▶ [Exercise brief]
Answer these from the royalty terms:
1. How many business days after sale proceeds are received is the royalty payment due?
2. Who bears the charges of the agent, trustee or depository?
3. At the Grantor's option, in what forms may royalties for gold and silver be paid?

▶ [Text]
Average Market Price

in Troy oz.

Maximum Buy-Down Net Smelter Return Royalty (%)
GOLD 1.0 less than $1,200 .50
  1.5 $1,201 to $1,600 .75
  2.0 $1,601 to $2,000 1.00
  2.5 $2,001 to $2,400 1.25
  3.0 $2,401 to $2,800 1.50
  3.5 $2,801to $3,200 1.75
  4.0 Greater than $3,200 2.0
       
SILVER 1.0 Less than $15 .50
  1.5 $15.01 to $30 .75
  2.0 $30.01 to $45 1.00
  2.5 $45.01 to $60 1.25
  3.0 $60.01 to $75 1.50
  3.5 $75.01 to $90 1.75
  4.0 Greater than $90 2.0
       
OTHER 2.0 As determined by product 1.00

 

 
 

The Royalty reserved herein shall be subject to the following:

 

1. PAYMENT OF ROYALTY

 

a. Frequency of Payment of Royalty. Payment of Royalty hereunder shall be due and payable within thirty (30) business days after the sale proceeds are received during each calendar quarter from any purchaser of minerals or other materials mined from the Claims.

 

b. Method of Making Payments. All payments required hereunder may be mailed or delivered to any single depository as Grantor may instruct. The Grantee will have no responsibility as to the division of the Royalty payments among parties constituting the Grantor and if the Grantee makes a payment or payments on account of the Royalty in accordance with the provisions of this instrument, it will have no further responsibility for distribution of the Royalty. All charges of the agent, trustee or depository will be borne solely by the parties receiving payments of Royalty. The delivery or the deposit in the mail of any payment hereunder on or before the due date thereof shall be deemed timely payment hereunder. At Grantor’s option, royalties for gold and silver shall be made in cash or in kind, based on the average prevailing market prices during each quarter having production.

▶ [Provided records]
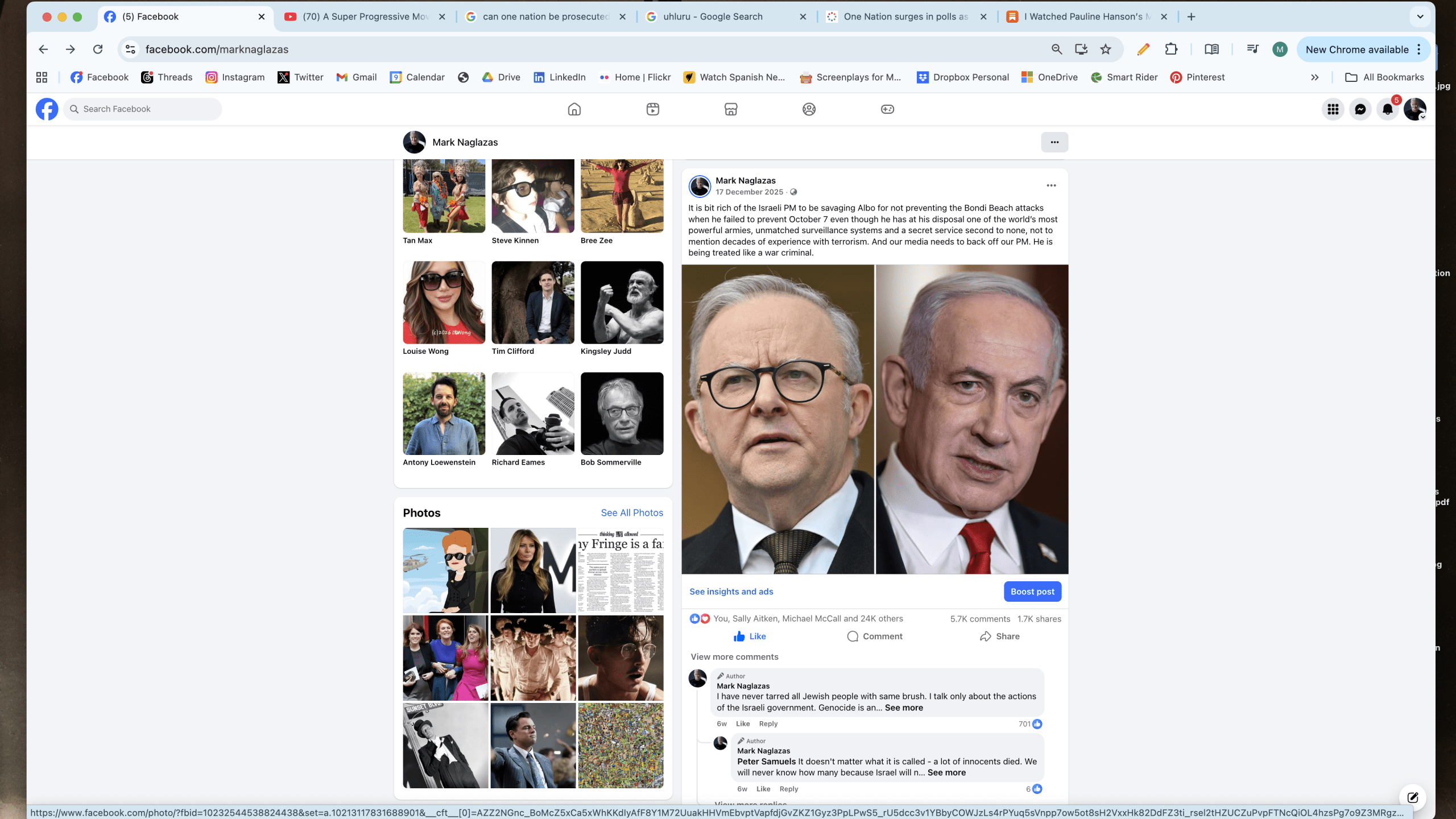
Task: Switch to One Nation surges tab
Action: (904, 16)
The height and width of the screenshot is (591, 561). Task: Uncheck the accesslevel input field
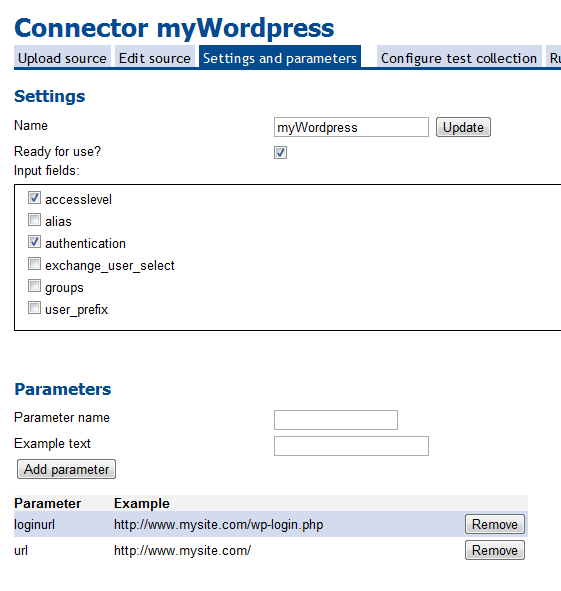point(34,198)
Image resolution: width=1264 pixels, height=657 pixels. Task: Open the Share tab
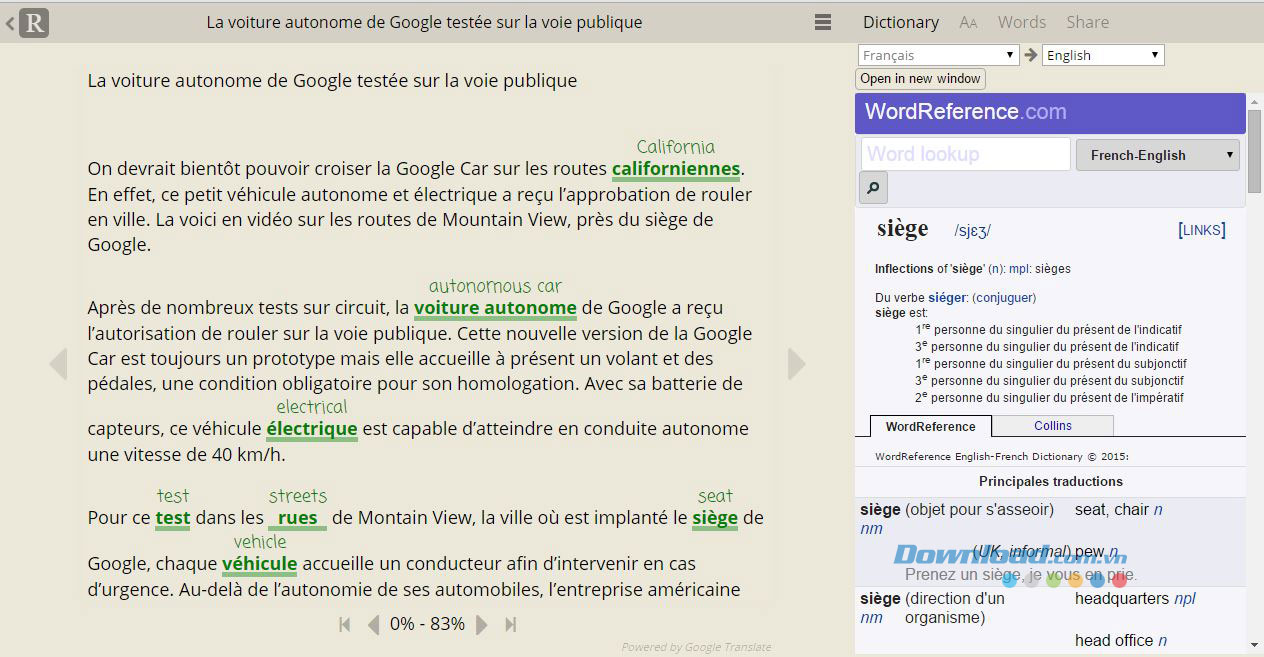pos(1087,22)
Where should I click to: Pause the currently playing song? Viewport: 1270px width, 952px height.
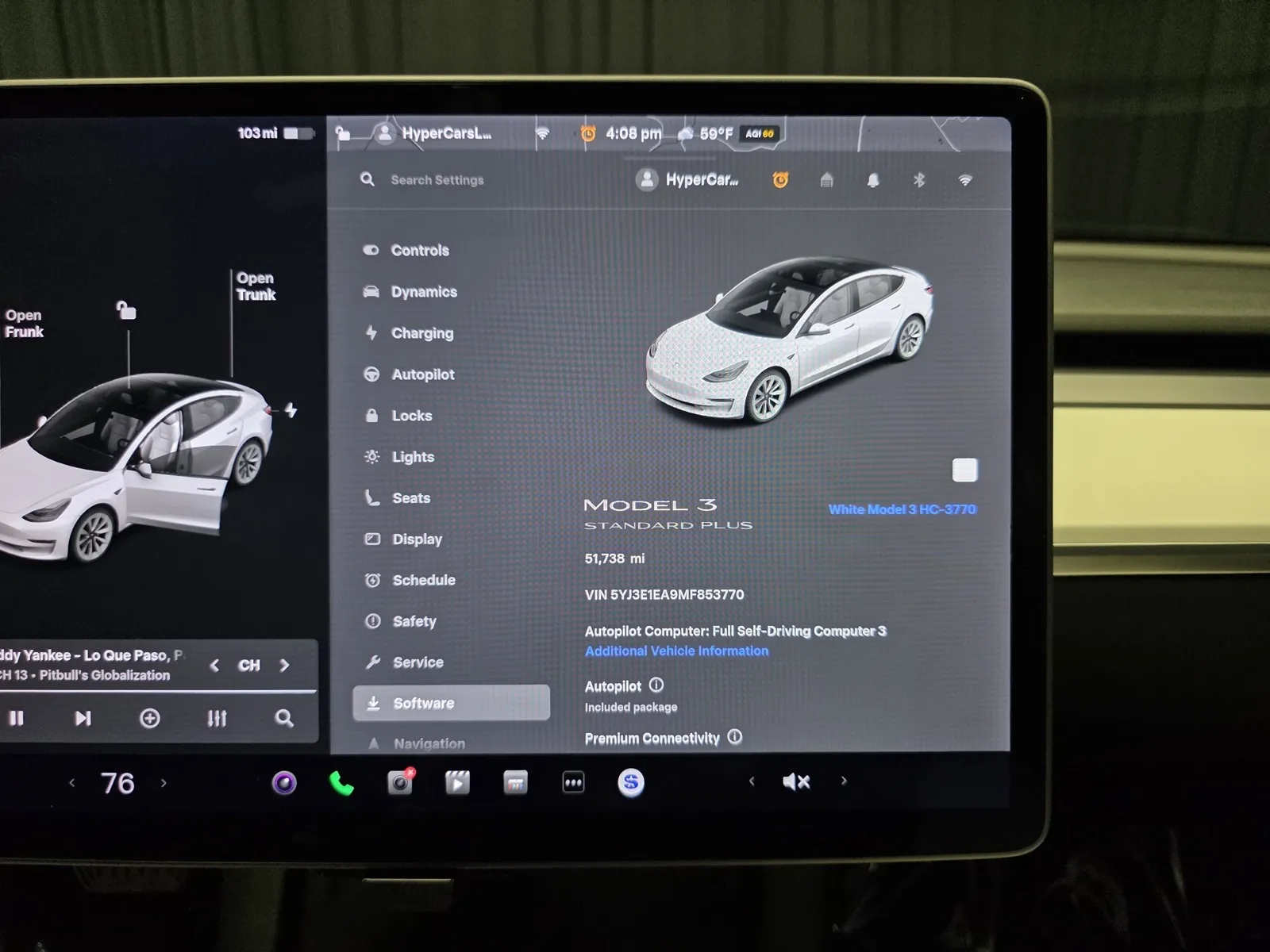coord(17,718)
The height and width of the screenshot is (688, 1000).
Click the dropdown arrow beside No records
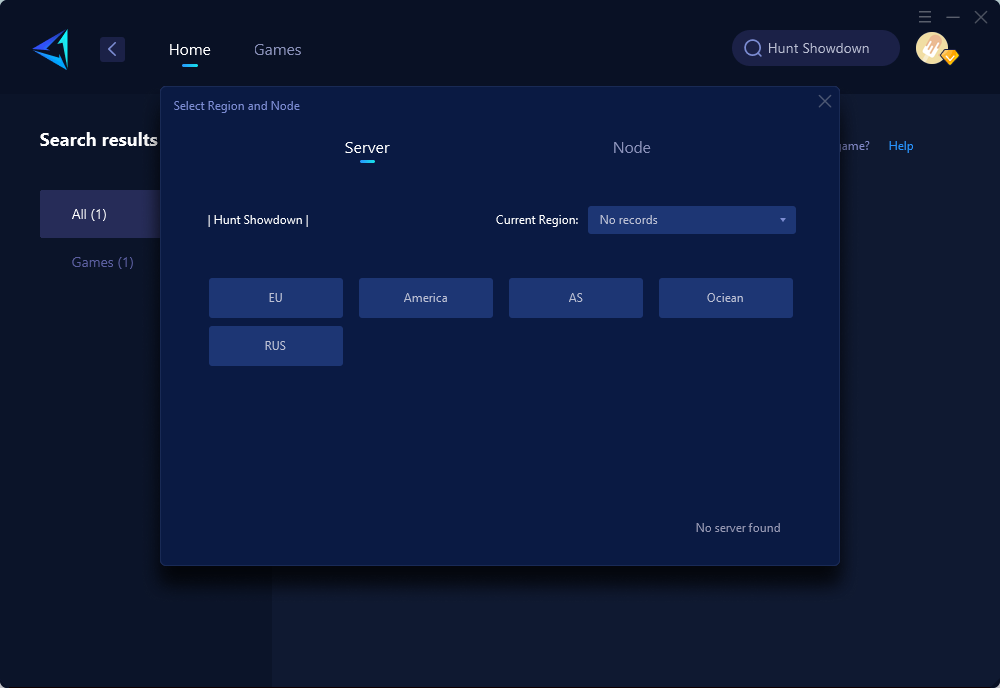coord(783,220)
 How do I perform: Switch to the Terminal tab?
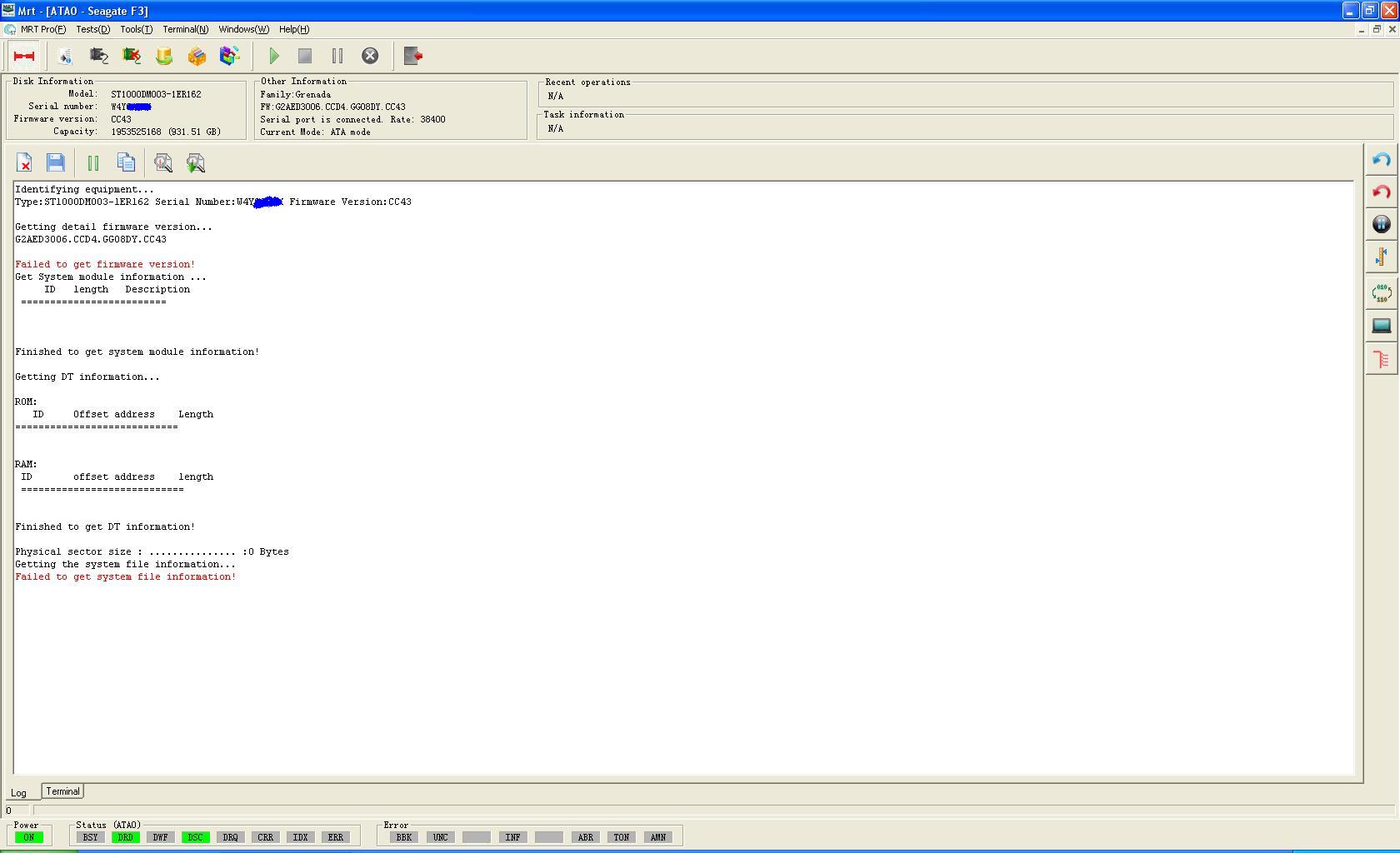(62, 791)
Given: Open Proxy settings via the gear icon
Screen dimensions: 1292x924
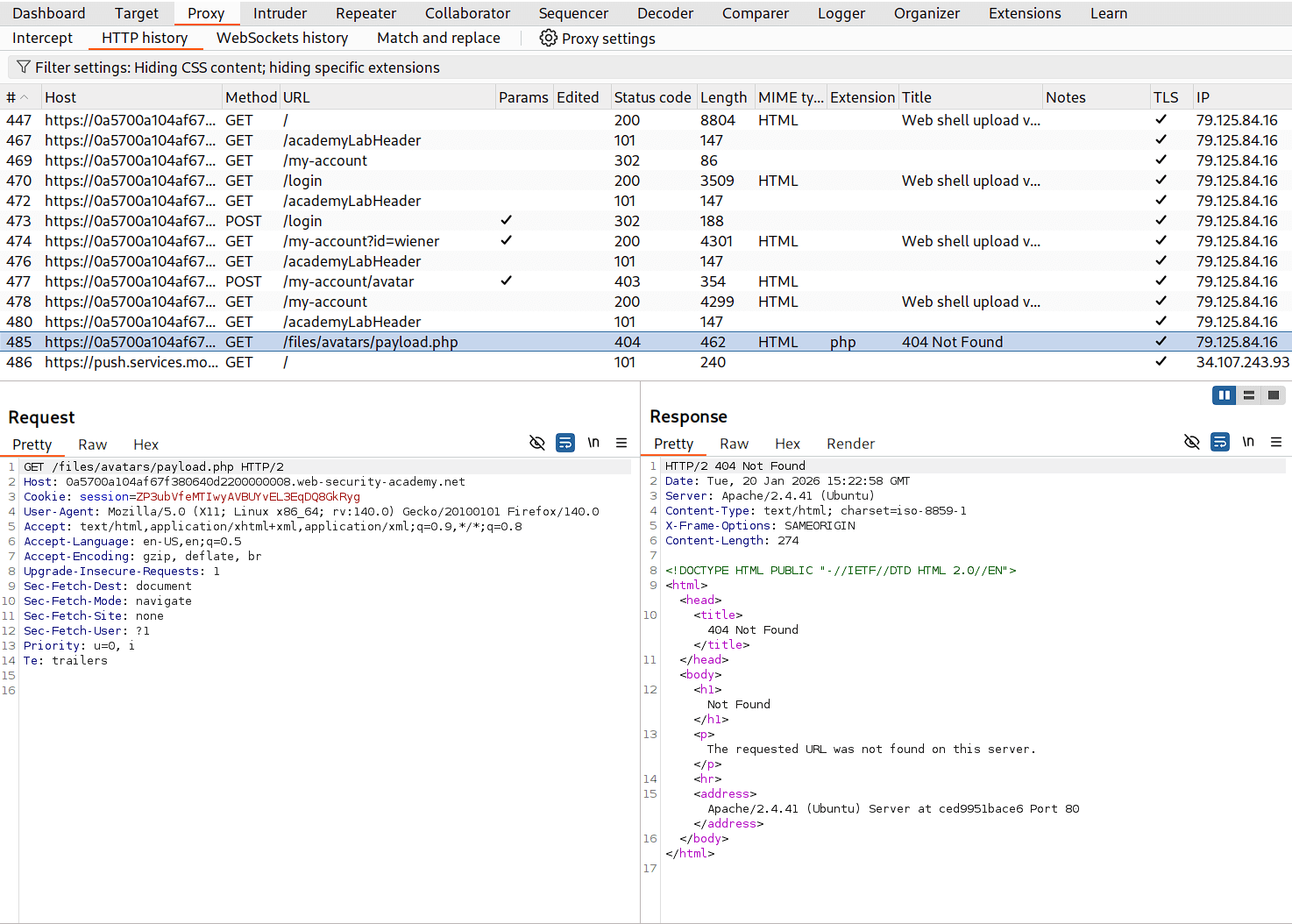Looking at the screenshot, I should tap(548, 38).
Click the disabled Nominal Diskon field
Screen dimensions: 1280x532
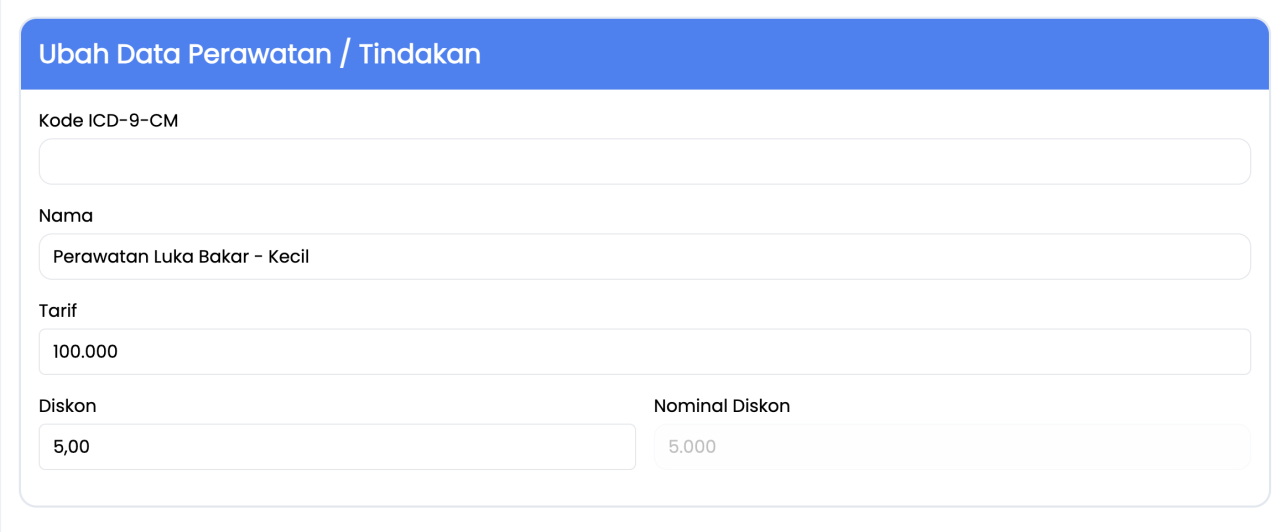[952, 447]
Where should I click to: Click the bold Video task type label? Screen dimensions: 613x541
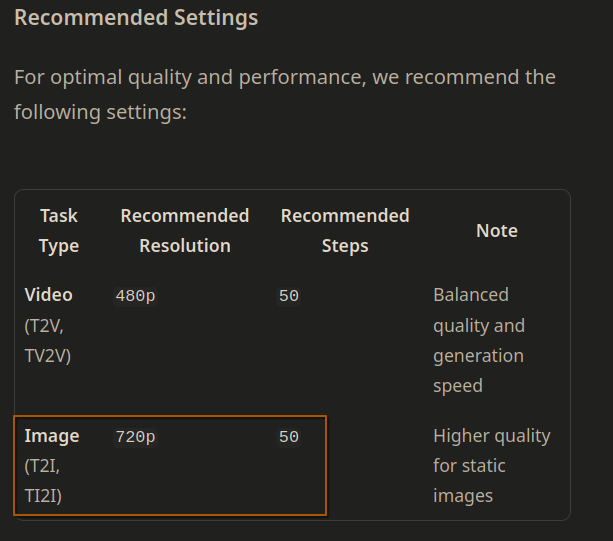pos(48,295)
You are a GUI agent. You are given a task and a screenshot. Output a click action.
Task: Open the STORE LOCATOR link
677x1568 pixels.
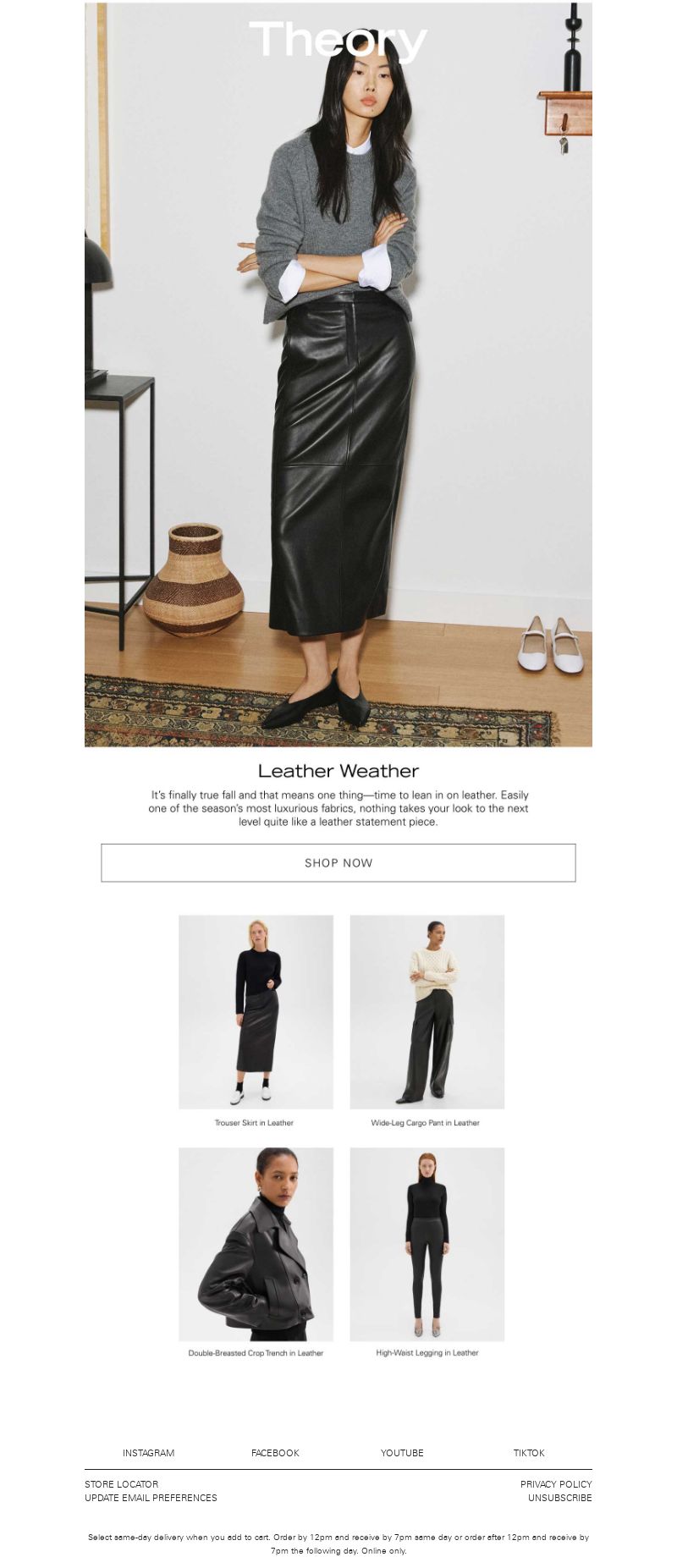tap(121, 1484)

▶ [Response below]
1. Thirty (30) business days.
2. The parties receiving payments of Royalty.
3. In cash or in kind.